_Page text_

# Steps

- Download/Load SP500 stock prices data
- Calculate different features and indicators on each stock
- Aggregate on monthly level and filter top 150 most liquid stocks
- Calculate monthly returns for different time-horizons
- Download Fama-Fetch Factors and calculate rolling factor betas
- For each month fit a k-means clustering algorithm to group similar assets based
  on their features
- For each month select assets based on the cluster and form a portfolio based on
  efficinet frontier max sharpe ratio optimization
- Visualize portfolio performance and compare with SP500


In [6]:
from statsmodels.regression.rolling import RollingOLS
import pandas_datareader.data as web
import matplotlib.pyplot as plt
import statsmodels.api as sm
import pandas as pd
import numpy as np
import datetime as dt
import yfinance as yf
import pandas_ta
import warnings

warnings.filterwarnings("ignore")

## 1. Download/Load SP500 stock prices data


In [7]:
sp500 = pd.read_html("https://en.wikipedia.org/wiki/List_of_S%26P_500_companies")[0]

sp500["Symbol"] = sp500["Symbol"].str.replace(".", "-")

symbols_list = sp500["Symbol"].unique().tolist()

end_date = "2023-09-27"
start_date = pd.to_datetime(end_date) - pd.DateOffset(years=8)

df = yf.download(tickers=symbols_list, start=start_date, end=end_date).stack()

df.index.names = ["date", "ticker"]

df.columns = df.columns.str.lower()

[*********************100%%**********************]  503 of 503 completed

3 Failed downloads:
['SOLV', 'GEV', 'VLTO']: Exception("%ticker%: Data doesn't exist for startDate = 1443326400, endDate = 1695787200")


## 2. Calculate different features and indicators on each stock
- **German-Klass volatility**: Measure of volatility based on high, low, and close prices
- **RSI**: Relative Strength Index indicator to measure momentum of a stock
- **Bollinger Bands**: Measure of volatility based on standard deviation of the stock
- **ATR**: Average True Range indicator to measure volatility of a stock
- **MACD**: Moving Average Convergence Divergence indicator to measure momentum of a stock
- **Dollar Volume**: Measure of liquidity of a stock

In [8]:
df["garman_klass_vol"] = (
    ((np.log(df["high"] / df["low"])) ** 2)
    - (2 * np.log(2) - 1) * ((np.log(df["adj close"] / df["open"])) ** 2)
) / 2

df["rsi"] = df.groupby(level=1)["adj close"].transform(
    lambda x: pandas_ta.rsi(close=x, length=20)
)

df["bb_low"] = df.groupby(level=1)["adj close"].transform(
    lambda x: (
        pandas_ta.bbands(close=x, length=20).iloc[:, 0]
        if pandas_ta.bbands(close=x, length=20) is not None
        else None
    )
)

df["bb_mid"] = df.groupby(level=1)["adj close"].transform(
    lambda x: (
        pandas_ta.bbands(close=x, length=20).iloc[:, 1]
        if pandas_ta.bbands(close=x, length=20) is not None
        else None
    )
)

df["bb_high"] = df.groupby(level=1)["adj close"].transform(
    lambda x: (
        pandas_ta.bbands(close=x, length=20).iloc[:, 2]
        if pandas_ta.bbands(close=x, length=20) is not None
        else None
    )
)

_Material provided_
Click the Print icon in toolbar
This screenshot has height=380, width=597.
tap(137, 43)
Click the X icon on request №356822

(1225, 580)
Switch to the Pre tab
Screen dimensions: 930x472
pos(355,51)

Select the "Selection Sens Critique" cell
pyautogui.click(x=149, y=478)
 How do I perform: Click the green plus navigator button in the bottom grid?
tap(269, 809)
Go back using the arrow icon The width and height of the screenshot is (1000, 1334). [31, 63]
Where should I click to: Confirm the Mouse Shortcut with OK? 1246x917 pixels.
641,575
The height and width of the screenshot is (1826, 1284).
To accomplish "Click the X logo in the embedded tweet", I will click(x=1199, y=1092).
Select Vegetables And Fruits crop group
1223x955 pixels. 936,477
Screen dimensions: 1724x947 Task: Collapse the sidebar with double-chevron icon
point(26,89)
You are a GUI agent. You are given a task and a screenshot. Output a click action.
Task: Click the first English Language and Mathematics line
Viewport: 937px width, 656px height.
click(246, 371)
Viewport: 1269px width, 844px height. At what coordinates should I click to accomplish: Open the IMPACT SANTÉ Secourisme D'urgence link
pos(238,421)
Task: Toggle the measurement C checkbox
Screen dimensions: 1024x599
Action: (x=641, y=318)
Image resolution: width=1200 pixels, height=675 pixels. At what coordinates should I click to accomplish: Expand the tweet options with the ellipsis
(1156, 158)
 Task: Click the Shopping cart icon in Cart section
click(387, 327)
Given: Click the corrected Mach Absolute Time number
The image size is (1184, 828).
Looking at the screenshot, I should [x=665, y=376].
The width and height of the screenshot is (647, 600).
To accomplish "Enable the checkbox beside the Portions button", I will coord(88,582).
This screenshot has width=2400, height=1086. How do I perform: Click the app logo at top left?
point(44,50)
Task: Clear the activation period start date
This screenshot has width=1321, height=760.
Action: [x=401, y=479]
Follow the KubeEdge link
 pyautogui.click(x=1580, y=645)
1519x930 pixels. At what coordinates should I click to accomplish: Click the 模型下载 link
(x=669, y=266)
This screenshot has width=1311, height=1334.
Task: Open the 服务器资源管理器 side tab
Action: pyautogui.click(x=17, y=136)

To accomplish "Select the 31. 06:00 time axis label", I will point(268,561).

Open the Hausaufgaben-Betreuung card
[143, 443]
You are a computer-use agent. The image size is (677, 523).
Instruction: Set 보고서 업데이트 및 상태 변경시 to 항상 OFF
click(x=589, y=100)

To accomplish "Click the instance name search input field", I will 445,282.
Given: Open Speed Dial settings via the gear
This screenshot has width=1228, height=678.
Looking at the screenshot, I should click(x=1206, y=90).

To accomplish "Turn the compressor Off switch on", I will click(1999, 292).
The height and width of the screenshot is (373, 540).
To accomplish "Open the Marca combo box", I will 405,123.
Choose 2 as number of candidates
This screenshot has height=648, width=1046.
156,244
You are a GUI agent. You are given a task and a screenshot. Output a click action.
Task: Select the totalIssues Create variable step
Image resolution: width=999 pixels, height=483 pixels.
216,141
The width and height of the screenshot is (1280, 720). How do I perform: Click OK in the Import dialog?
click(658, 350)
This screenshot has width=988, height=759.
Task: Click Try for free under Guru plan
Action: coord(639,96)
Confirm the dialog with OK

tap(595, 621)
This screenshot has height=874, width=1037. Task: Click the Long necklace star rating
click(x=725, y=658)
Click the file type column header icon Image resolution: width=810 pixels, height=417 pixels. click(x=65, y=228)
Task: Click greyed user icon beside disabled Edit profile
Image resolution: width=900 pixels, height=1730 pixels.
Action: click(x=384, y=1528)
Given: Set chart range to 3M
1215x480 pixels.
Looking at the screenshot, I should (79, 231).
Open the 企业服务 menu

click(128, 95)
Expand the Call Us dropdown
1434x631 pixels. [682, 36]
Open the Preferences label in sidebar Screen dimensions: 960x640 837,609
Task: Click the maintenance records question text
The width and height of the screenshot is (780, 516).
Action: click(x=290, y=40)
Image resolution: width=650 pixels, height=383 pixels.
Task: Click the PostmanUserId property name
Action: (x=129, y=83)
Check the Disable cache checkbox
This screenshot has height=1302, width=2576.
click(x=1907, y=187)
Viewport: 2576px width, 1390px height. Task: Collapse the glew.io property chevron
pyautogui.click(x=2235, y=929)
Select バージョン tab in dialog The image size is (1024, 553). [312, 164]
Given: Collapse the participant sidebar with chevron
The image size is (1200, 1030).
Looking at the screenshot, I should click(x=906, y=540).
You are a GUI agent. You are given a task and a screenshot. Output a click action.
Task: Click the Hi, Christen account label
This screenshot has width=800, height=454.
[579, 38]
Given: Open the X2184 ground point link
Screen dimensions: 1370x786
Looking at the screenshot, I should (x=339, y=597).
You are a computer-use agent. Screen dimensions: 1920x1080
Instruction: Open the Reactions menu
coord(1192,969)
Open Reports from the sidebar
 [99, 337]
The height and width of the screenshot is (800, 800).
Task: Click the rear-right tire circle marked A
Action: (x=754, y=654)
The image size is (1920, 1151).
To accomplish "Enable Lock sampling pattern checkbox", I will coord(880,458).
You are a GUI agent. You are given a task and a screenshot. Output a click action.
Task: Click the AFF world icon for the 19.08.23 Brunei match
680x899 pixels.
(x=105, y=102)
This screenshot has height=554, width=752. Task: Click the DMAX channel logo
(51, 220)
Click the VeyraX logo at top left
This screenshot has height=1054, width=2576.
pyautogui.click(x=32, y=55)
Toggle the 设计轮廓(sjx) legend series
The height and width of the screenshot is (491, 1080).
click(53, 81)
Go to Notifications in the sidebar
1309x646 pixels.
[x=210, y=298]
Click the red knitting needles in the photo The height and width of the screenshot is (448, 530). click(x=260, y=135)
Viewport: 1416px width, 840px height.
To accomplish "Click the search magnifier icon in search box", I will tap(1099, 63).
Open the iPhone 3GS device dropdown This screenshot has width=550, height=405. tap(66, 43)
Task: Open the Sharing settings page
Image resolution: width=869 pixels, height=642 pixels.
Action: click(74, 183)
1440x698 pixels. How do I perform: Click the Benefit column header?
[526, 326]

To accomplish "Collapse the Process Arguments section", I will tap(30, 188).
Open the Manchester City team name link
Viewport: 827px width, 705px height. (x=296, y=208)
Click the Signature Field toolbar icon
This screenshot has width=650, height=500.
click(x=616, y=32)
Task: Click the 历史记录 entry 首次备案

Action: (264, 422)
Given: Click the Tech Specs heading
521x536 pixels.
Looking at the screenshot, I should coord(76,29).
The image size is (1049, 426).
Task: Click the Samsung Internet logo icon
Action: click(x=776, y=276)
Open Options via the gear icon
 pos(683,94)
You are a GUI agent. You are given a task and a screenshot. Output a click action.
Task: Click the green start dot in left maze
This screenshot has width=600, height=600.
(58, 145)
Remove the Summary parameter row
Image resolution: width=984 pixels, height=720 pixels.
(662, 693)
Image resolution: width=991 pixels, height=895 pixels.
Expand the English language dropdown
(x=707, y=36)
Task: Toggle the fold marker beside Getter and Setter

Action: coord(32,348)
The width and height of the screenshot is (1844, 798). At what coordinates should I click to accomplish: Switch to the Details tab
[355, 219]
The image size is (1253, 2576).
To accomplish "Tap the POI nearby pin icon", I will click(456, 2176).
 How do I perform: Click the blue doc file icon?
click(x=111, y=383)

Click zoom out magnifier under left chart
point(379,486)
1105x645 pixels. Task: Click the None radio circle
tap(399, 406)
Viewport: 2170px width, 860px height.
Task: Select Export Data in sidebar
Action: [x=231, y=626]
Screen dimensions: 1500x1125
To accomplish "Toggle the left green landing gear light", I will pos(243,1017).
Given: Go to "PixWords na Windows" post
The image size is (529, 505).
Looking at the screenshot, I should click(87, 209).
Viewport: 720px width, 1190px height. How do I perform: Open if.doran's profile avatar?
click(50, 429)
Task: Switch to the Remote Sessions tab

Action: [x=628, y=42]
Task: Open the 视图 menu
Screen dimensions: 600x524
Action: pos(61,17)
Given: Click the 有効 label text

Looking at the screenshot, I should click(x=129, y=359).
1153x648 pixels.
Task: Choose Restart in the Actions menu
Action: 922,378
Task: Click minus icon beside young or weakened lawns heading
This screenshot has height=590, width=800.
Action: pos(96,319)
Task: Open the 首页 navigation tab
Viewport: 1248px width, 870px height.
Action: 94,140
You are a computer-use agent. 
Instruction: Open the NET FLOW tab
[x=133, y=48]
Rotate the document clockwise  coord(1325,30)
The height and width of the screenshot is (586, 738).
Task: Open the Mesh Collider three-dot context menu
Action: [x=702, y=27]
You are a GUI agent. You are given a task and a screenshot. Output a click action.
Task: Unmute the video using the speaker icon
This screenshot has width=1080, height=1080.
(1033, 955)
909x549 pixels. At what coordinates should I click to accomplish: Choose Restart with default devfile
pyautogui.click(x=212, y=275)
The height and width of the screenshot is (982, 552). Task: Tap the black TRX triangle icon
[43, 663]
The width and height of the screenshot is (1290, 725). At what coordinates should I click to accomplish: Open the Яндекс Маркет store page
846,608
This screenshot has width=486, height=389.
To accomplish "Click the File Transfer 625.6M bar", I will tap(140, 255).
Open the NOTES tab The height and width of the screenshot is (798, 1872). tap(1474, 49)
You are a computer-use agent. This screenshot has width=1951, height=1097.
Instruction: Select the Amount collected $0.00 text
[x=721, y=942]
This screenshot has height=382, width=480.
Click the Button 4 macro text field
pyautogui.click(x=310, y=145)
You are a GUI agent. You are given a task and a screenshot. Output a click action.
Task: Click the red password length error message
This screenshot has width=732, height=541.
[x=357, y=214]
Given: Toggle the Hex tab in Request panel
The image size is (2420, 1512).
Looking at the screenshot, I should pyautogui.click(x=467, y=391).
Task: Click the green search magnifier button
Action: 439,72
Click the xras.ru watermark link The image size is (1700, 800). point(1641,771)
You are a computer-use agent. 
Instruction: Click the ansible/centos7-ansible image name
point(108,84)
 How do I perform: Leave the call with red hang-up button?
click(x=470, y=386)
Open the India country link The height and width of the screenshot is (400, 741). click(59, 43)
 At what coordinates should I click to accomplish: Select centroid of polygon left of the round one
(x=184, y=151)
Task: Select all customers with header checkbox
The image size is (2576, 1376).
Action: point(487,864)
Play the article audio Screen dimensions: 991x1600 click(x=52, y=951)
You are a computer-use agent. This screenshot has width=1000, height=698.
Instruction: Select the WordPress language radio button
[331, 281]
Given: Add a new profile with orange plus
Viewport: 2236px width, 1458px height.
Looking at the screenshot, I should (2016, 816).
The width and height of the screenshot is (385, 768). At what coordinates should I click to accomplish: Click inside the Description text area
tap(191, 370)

_Work to do_
Repeat everything from "- (2 * np.log(2)" down to "x: pandas_ta.rsi(close=x, length=20)" in the stock portfolio notebook above, keeping each character the same.

_Written reply_
- (2 * np.log(2) - 1) * ((np.log(df["adj close"] / df["open"])) ** 2)
) / 2

df["rsi"] = df.groupby(level=1)["adj close"].transform(
    lambda x: pandas_ta.rsi(close=x, length=20)